- _Exercise instructions_
Every line from the one containing "Task: Click the magnifying glass search icon" to the one containing "1080x705 pixels." in the records below, both included, must be set down exactly, and no other line.

- _The data_
▶

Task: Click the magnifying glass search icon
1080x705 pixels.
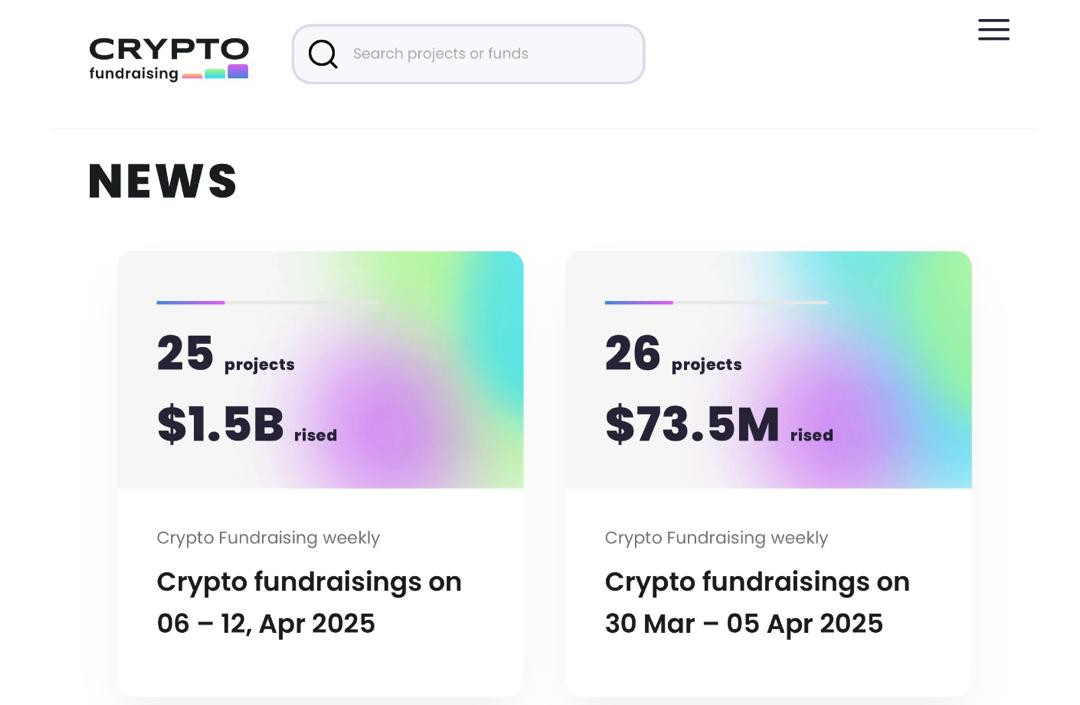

◀
▶

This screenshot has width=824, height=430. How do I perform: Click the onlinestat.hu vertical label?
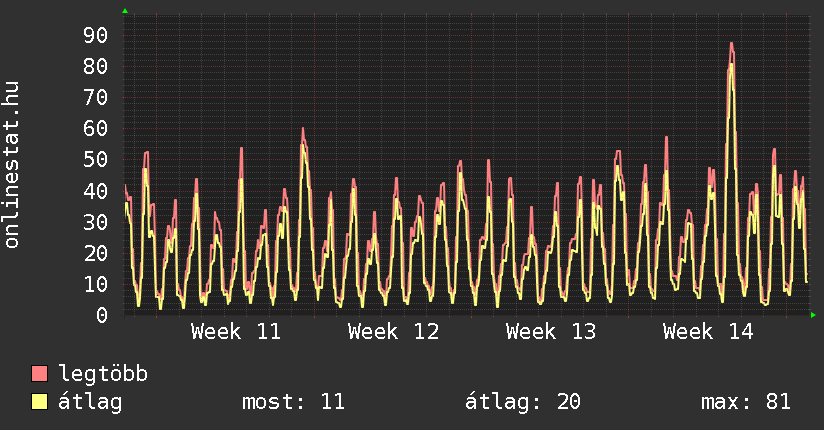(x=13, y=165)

◀
▶

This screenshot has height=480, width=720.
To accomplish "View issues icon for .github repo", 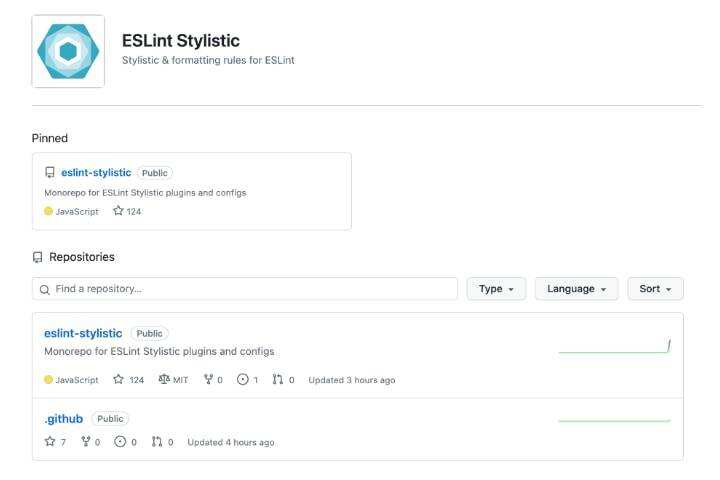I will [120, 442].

◀

- _Your response_
Task: Click the magnifying glass search icon
1080x705 pixels.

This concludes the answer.